Ubiqué rápidamente el 'emergency stop' para alejarme de él y evitar otro show como el que di una vez en un gym de barrio cuando sin querer lo apreté y casi me estampo con el espejo frente a la máquina. Ese día supe que las cintas responden rápidamente al botón de emergencia y yo que venía enchufadísima a la matrix maratón con algún techno en mis auriculares, casi reproduzco la escena de los dibujitos en que algún personaje se ceba en la bici fija y sale andando.

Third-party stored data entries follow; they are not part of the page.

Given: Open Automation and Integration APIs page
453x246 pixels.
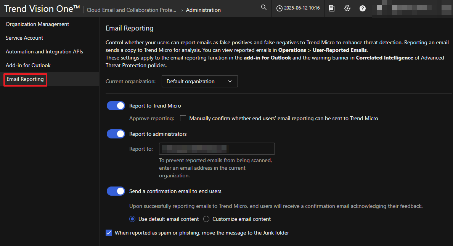Looking at the screenshot, I should 44,51.
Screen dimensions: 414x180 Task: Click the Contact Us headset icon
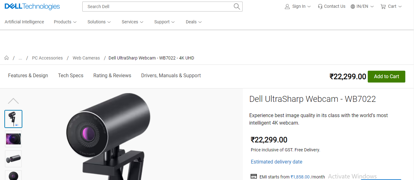pos(320,7)
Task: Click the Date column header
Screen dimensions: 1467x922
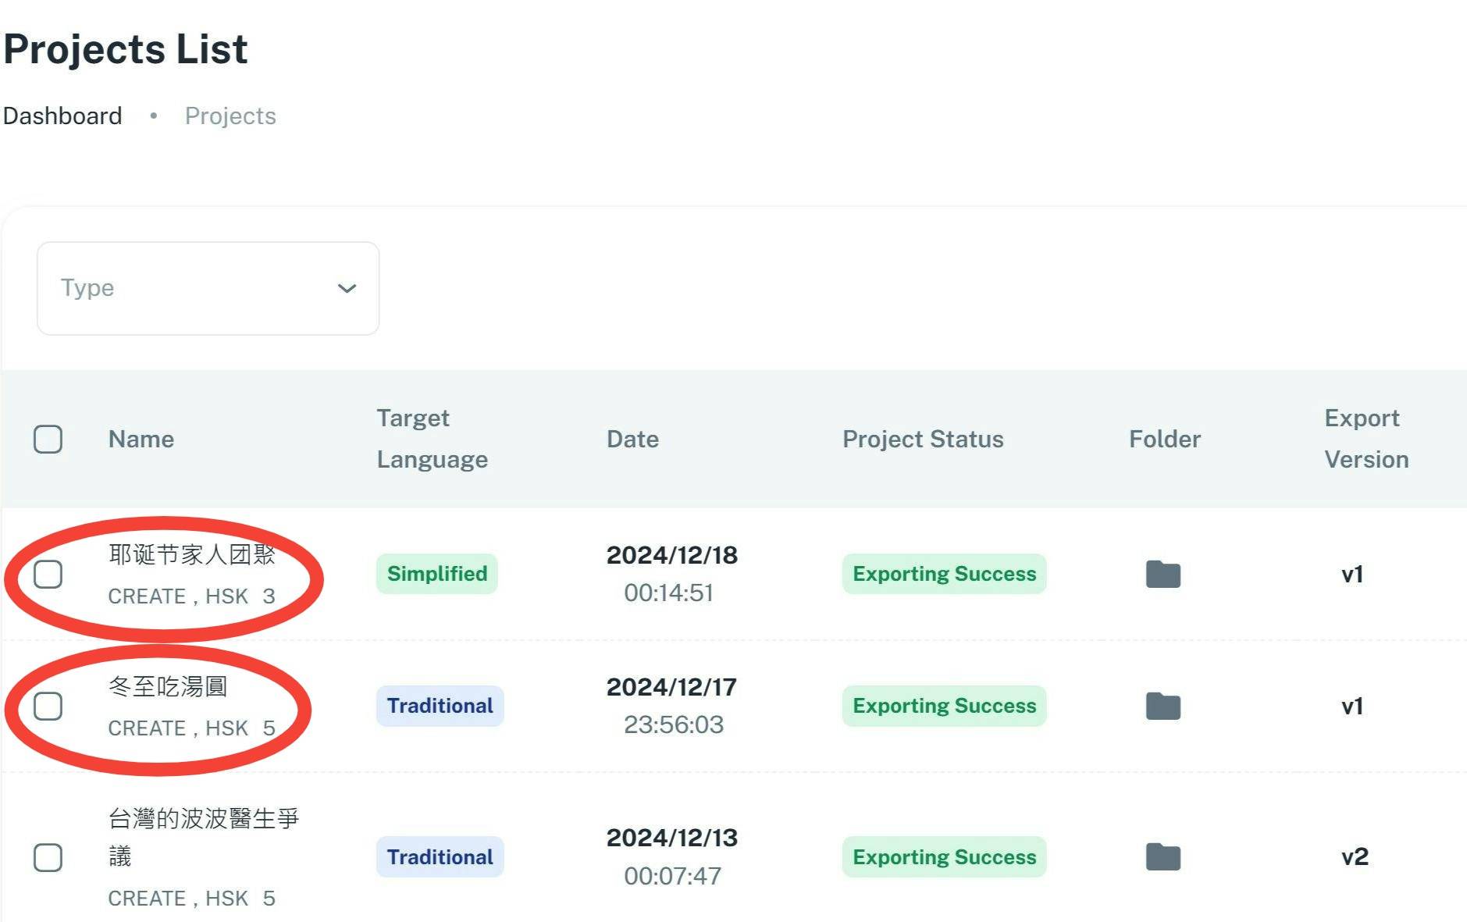Action: click(632, 439)
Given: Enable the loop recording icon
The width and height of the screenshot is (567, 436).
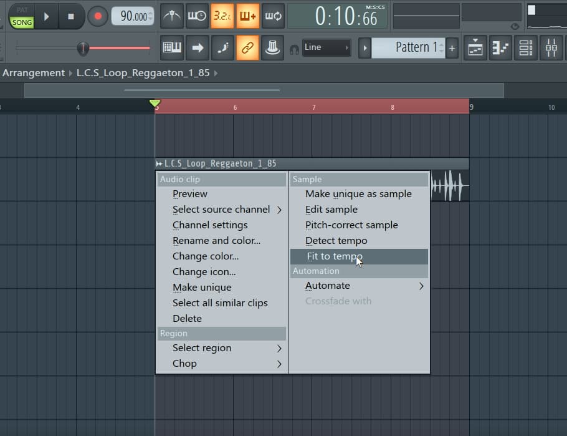Looking at the screenshot, I should coord(273,16).
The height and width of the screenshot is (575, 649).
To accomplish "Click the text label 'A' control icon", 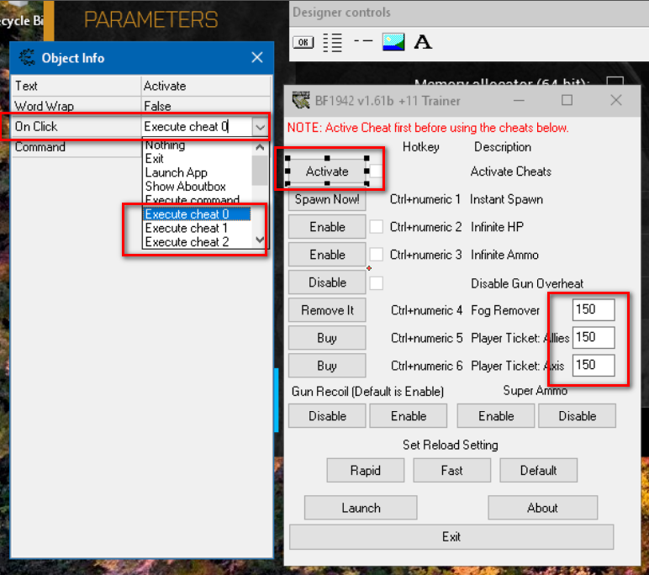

Eran cerca de las cuatro y éramos pocos, por suerte.Completé mis veinticinco minutos permitidos y me mudé al elíptico, uno de los aparatos más flasheros de todo gimnasio. Es como una cinta pero sin impacto que mezcla los pasos de Armstrong en su alunizaje con los de Michael Jackson si se mira de lejos y se hace el esfuerzo de suprimir la máquina.
Estuve otros veinte minutos ahí hasta que la adherencia de mi remera a la piel, mi cara entre roja y violeta y la mirada de las flaquitas que no sudan porque no tienen que más quemar me intimidaba y me mudé al sector fierro.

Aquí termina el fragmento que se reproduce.